There Can Be No Love Without Difference

“Lord, Pherecydes also says the world was composed of opposites.”

There can be no love without difference, no harmony or balance without opposing items or forces, no magnetism without the magnet and its object, and so on.

Mystic merging is not quite right.  You (people) need to live out your lives in relation to, in concert with Me, but it would serve no purpose, karmic or otherwise, for you to get lost in Me, like a drop of water in the sea.

I knew that I wanted to love Abigail, not to merge into her, or to have her merge into me.  There is not just unity, but creative tension as well.

“Love Exists at All Levels, at the Physical Level it is Gravity.”

“Zeus had changed into Eros when about to create,” writes the early Greek thinker Pherecydes, and, “having composed the world from the opposites, he led it into agreement and peace and sowed sameness in all things, and unity that interpenetrates the universe.”

“It is an arresting image, Lord, Zeus changing into Eros in order to bring opposites into a unity.  Was Pherecydes inspired?”

No, he was not inspired.  The particular passage is insightful, however.  It reflects the dynamic in the universe, in being, the dialectic of otherness and sameness.  There is sameness in all things and I put it there.  It is equivalent to order.  Otherwise things would fall apart.  A similar image is centripetal and centrifugal—there need to be forces of attraction and forces of repulsion.
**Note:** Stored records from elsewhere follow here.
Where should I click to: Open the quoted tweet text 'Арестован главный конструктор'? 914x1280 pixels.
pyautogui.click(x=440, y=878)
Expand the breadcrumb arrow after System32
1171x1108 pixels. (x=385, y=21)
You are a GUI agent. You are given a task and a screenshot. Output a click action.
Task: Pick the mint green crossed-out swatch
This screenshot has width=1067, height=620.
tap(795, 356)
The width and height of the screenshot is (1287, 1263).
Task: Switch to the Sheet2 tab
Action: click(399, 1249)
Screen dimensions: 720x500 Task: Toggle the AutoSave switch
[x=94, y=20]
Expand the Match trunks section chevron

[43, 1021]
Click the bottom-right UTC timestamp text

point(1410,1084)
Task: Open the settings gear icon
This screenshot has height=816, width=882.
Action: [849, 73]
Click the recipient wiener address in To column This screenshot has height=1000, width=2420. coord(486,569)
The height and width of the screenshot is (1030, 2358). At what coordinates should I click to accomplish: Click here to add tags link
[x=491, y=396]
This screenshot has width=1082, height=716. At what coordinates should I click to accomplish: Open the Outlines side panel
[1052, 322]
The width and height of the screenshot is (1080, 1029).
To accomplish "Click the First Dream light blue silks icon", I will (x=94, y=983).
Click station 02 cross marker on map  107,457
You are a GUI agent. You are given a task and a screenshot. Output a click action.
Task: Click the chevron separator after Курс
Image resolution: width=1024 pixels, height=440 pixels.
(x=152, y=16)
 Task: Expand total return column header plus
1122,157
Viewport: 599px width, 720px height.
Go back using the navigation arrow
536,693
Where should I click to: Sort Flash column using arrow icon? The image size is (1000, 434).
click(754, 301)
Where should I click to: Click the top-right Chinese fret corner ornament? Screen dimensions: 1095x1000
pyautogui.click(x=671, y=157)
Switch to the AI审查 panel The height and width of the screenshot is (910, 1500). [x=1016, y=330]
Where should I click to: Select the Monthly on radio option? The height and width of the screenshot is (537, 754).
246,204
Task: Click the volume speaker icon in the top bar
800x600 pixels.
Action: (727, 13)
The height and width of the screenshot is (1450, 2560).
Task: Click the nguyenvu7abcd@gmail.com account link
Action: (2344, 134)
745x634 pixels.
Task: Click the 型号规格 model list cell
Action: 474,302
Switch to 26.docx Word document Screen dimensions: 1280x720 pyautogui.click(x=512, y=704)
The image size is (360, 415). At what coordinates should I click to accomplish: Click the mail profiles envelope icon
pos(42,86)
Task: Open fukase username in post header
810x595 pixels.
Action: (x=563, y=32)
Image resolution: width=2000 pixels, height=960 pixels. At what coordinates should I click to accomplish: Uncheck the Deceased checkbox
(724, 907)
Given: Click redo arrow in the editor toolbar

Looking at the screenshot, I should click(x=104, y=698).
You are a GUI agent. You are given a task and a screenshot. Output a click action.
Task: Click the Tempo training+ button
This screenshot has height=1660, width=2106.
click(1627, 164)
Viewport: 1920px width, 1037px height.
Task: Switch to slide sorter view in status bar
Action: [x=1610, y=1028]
“I understand that, if the gravitational pull were just slightly stronger, all the galaxies would collapse into a single lump.  And, if it were the slightest bit weaker, nothing would hold together.  Lord, could gravity, if this makes sense, be a kind of love or an expression of love?”

Yes, love exists at all levels, just as spirit or soul exists at all levels.  At the physical level, it is things like gravity.  At the level of human personality, it is integrity; it is the “transcendental unity of apperception” for consciousness (personality).  It is institutions and mores for society, balance and harmony for art, and so forth.